◆ **Texto**:
####

Afirmar a Associação Comercial do Porto e a cidade é uma das prioridades do seu novo mandato, organizando eventos como a conferência sobre o clima com a vinda de Barack Obama?
É claramente. Ao fim de mais de cinco anos à frente da associação, cumprimos três objetivos fundamentais: rejuvenescimento, abertura à comunidade e trabalho em rede com outras instituições. Para além destes três pilares, queremos cimentar a posição de interlocutor junto da rede empresarial, mas também como agregador dessas empresas e dos empresários, como fator de reivindicação e de defesa dos interesses da cidade e da região junto do poder central. A conferência das alterações climáticas foi um momento absolutamente único para o Porto e para a região porque foi muito agregador.
Nesse papel de interlocutor, que reivindicações continuam sem resposta do Governo?

####

◆ **Exercício curto 1**:
Reescreve o texto sobre a Associação Comercial do Porto de "Afirmar a Associação" a "de Barack Obama?", pondo "ciclo" no lugar de "mandato".
◆ **Exercício curto 2**:
Continua o texto sobre a Associação Comercial do Porto a seguir à última frase.

◆ **Dados**:

####

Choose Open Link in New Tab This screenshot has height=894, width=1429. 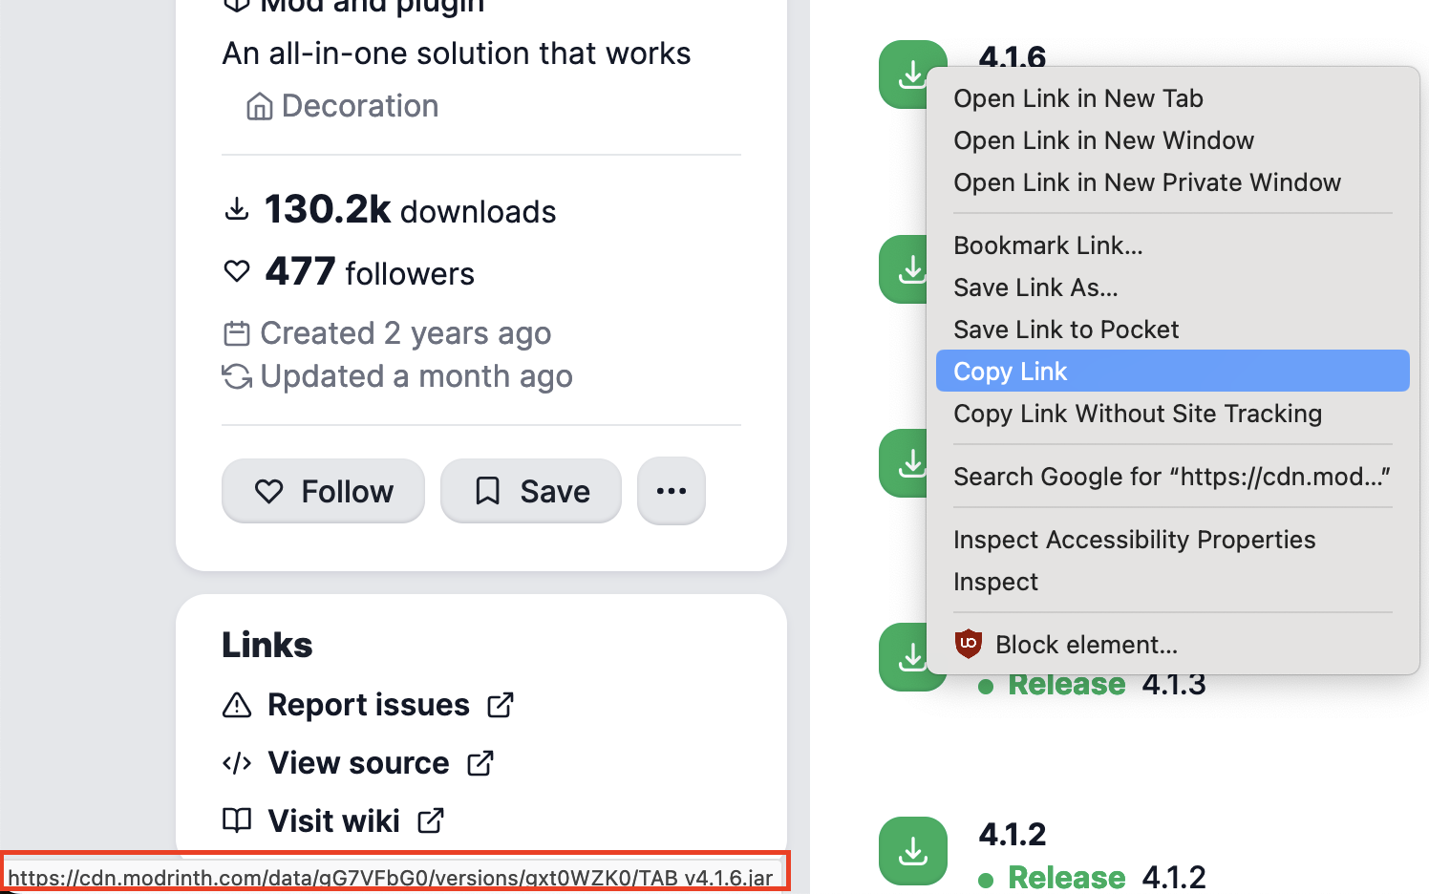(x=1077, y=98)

####

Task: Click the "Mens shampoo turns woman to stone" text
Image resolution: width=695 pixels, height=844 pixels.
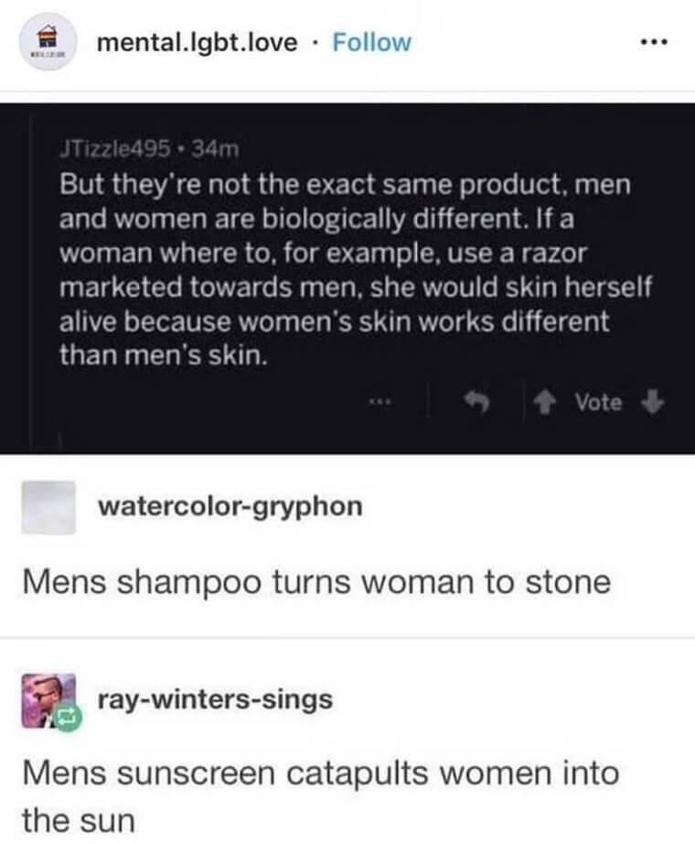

####

◆ **Resultado 1**:
Afirmar a Associação Comercial do Porto e a cidade é uma das prioridades do seu novo ciclo, organizando eventos como a conferência sobre o clima com a vinda de Barack Obama?

◆ **Resultado 2**:
A descentralização de competências está na ordem do dia. Recentemente, elaboramos um estudo sobre a gestão da rede rodoviária e agora estamos a fazer outro para apresentar em setembro sobre descentralização de serviços públicos. Vamos mostrar que, do ponto de vista da eficiência económica, é possível descentralizar e poupar desde que essa descentralização seja acompanhada do respetivo envelope. Não é como o Governo está a querer fazer. Essa questão esteve em cima da mesa, relativamente à Associação Nacional de Municípios Portugueses (ANMP). E penso que nem deveria ser a ANMP a negociar em bloco porque há especificidades de diferentes municípios. Cabe ao Governo ter a paciência de negociar com cada um. Desse ponto de vista, sou favorável à extinção da ANMP.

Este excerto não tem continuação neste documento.